* DATA FOR THIS TASK
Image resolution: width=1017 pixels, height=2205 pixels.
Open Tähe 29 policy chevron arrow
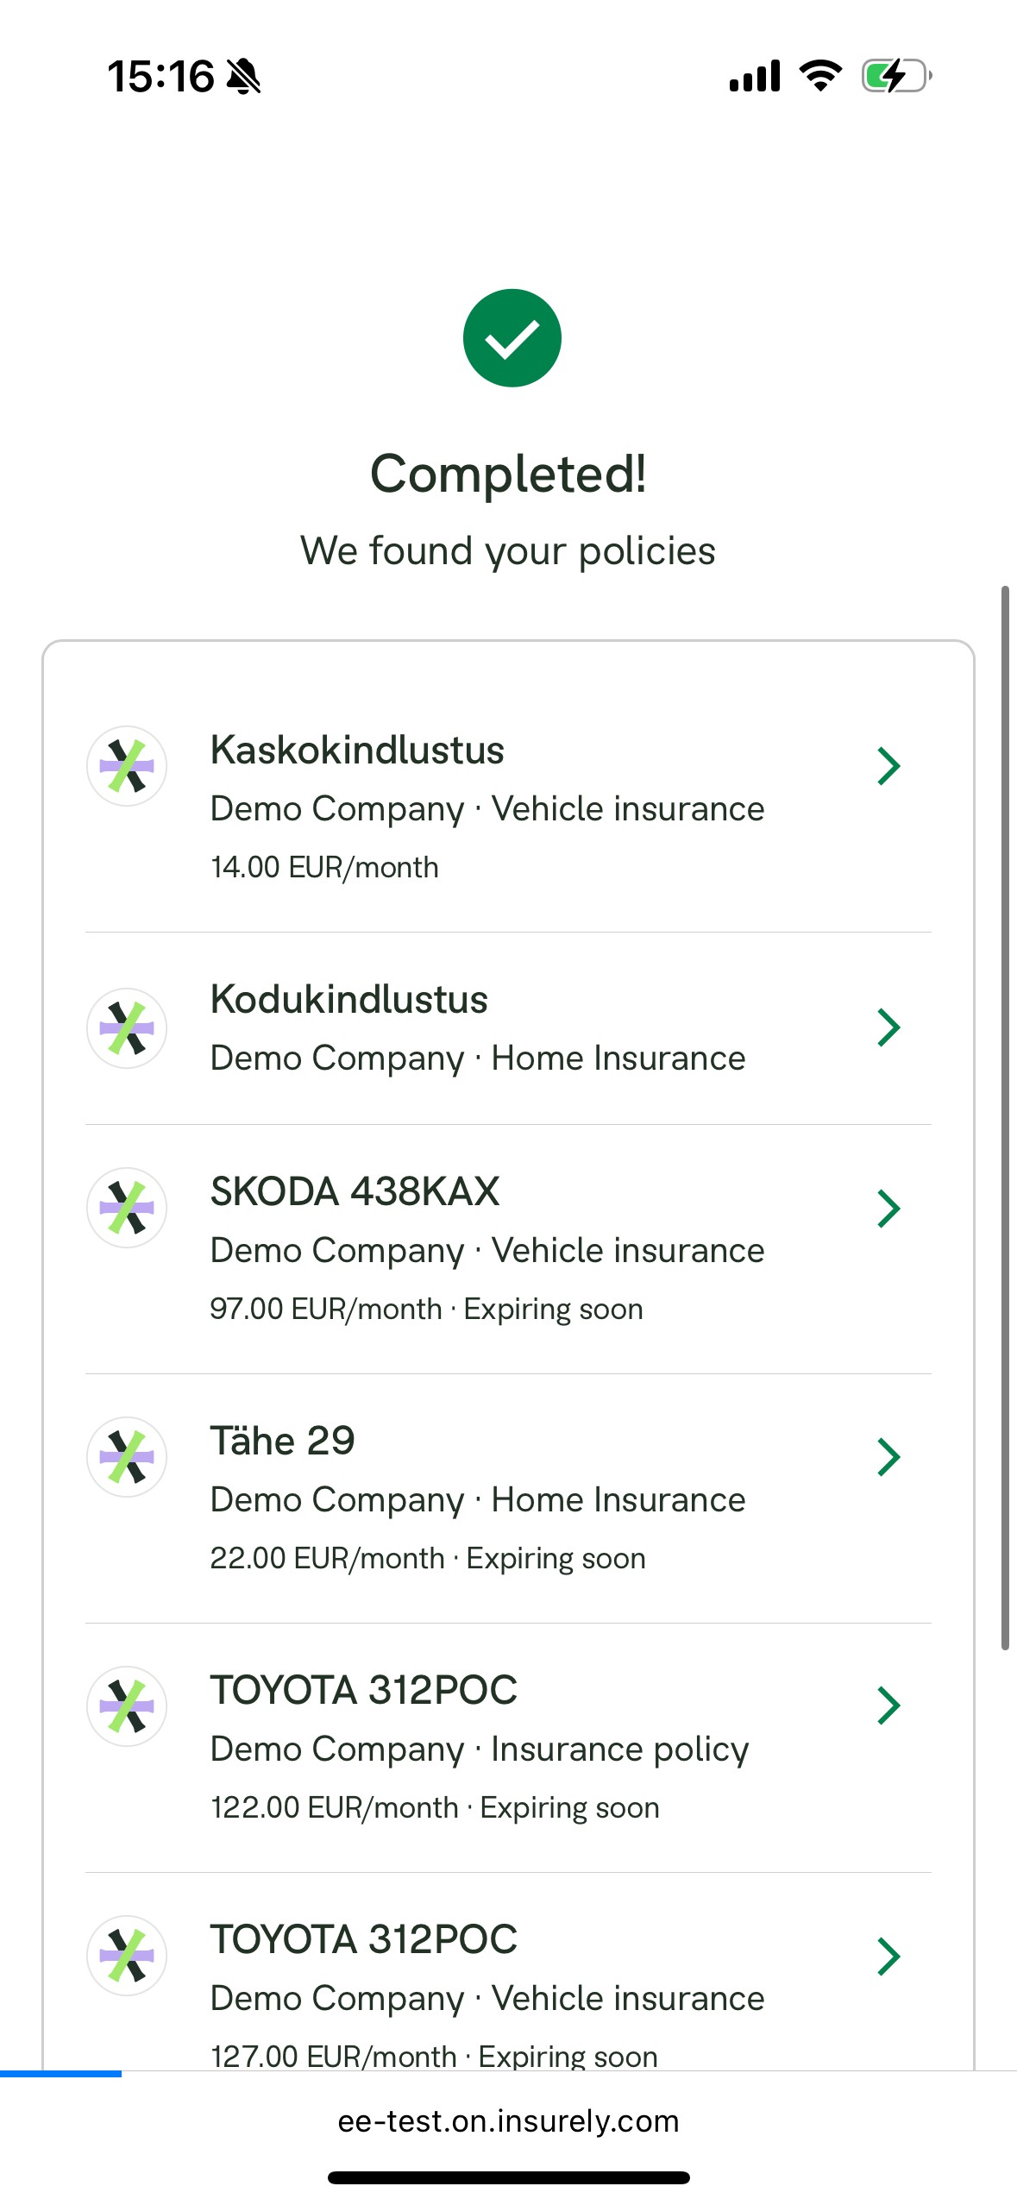click(888, 1457)
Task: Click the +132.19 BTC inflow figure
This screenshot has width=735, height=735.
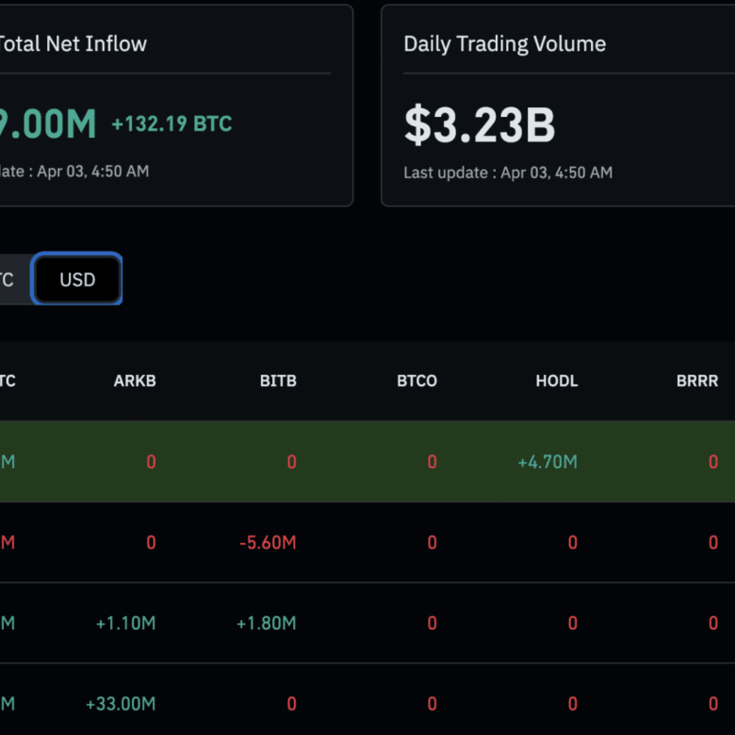Action: pyautogui.click(x=172, y=124)
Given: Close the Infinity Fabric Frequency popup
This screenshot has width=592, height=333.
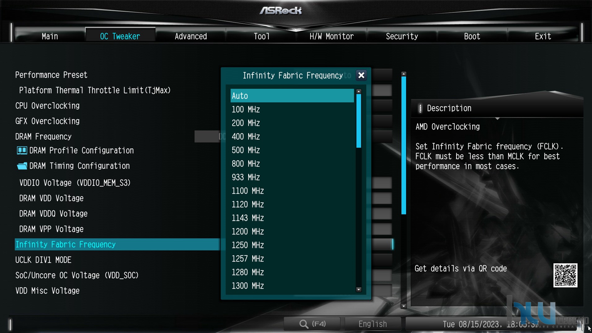Looking at the screenshot, I should [x=361, y=75].
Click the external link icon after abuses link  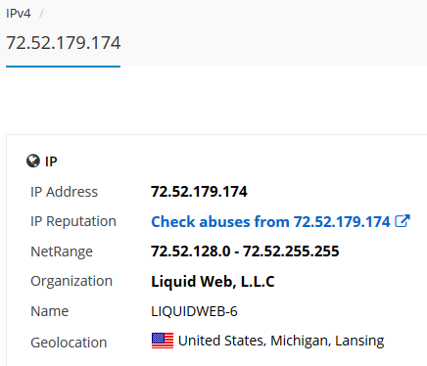coord(403,221)
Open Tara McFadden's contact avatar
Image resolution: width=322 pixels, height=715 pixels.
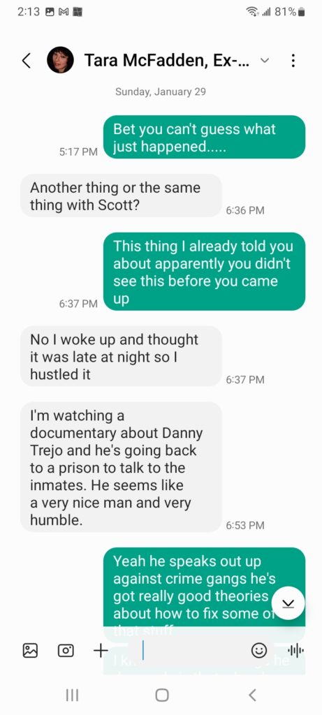pyautogui.click(x=60, y=60)
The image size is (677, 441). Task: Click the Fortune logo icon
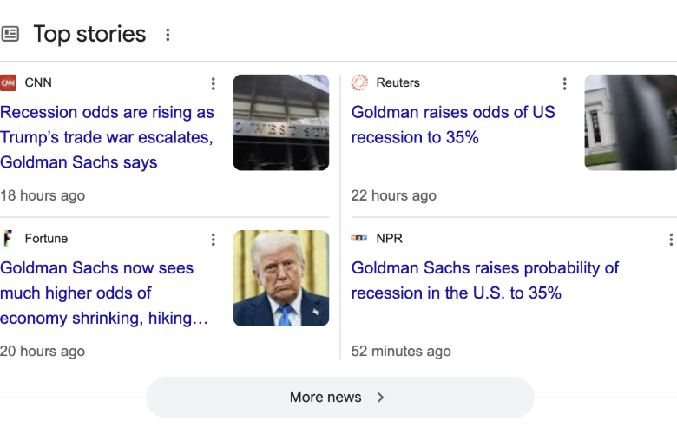pos(7,239)
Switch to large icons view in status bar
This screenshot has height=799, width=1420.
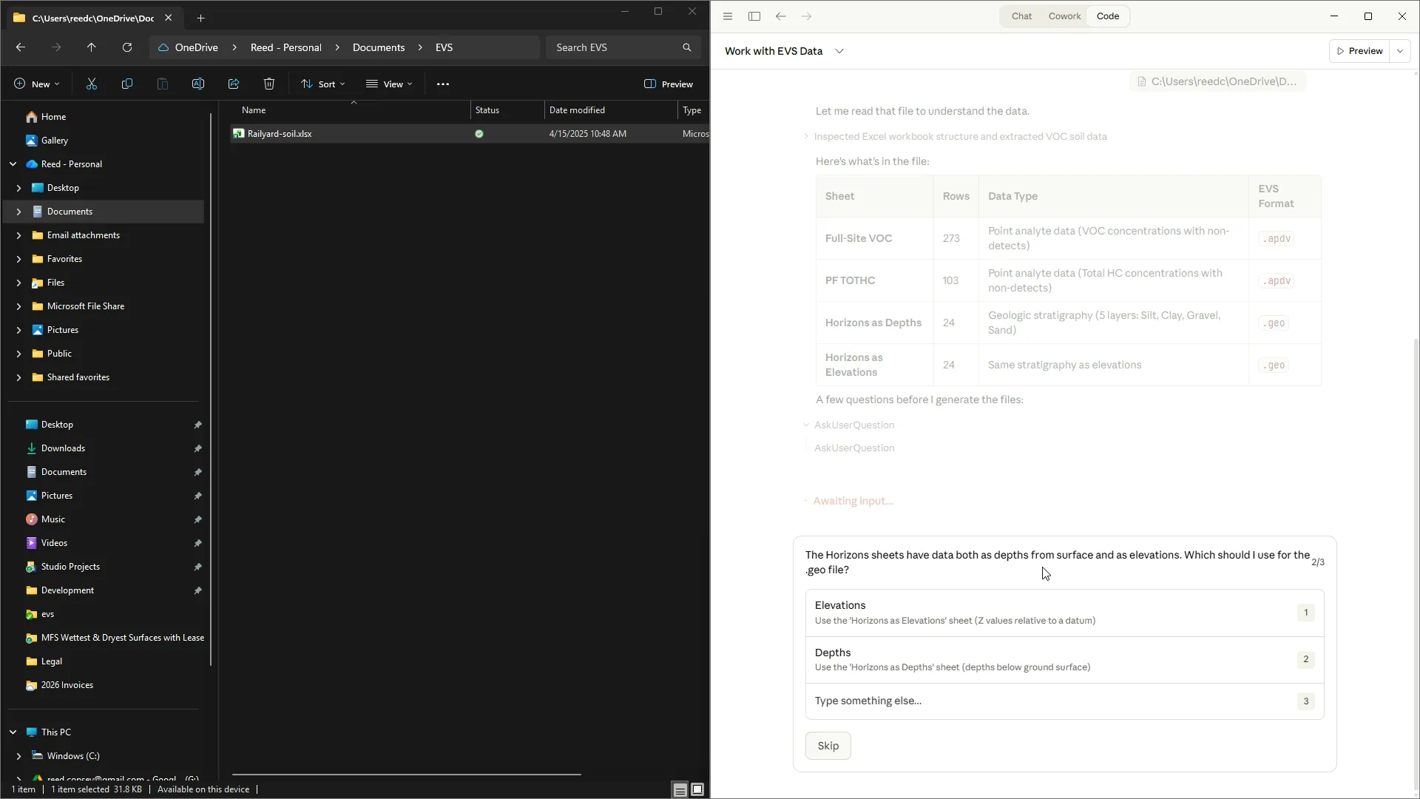pyautogui.click(x=697, y=789)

* PROBLEM
Set down the items word for word, from the line containing "Open Tara McFadden's contact avatar" through the end of the items, both ends included. Leave the pictures out of your copy.

* EXERCISE ANSWER
Open Tara McFadden's contact avatar
Image resolution: width=322 pixels, height=715 pixels.
pyautogui.click(x=60, y=60)
The image size is (677, 441). Task: Click the Fortune logo icon
pos(7,239)
Switch to large icons view in status bar
This screenshot has height=799, width=1420.
pyautogui.click(x=697, y=789)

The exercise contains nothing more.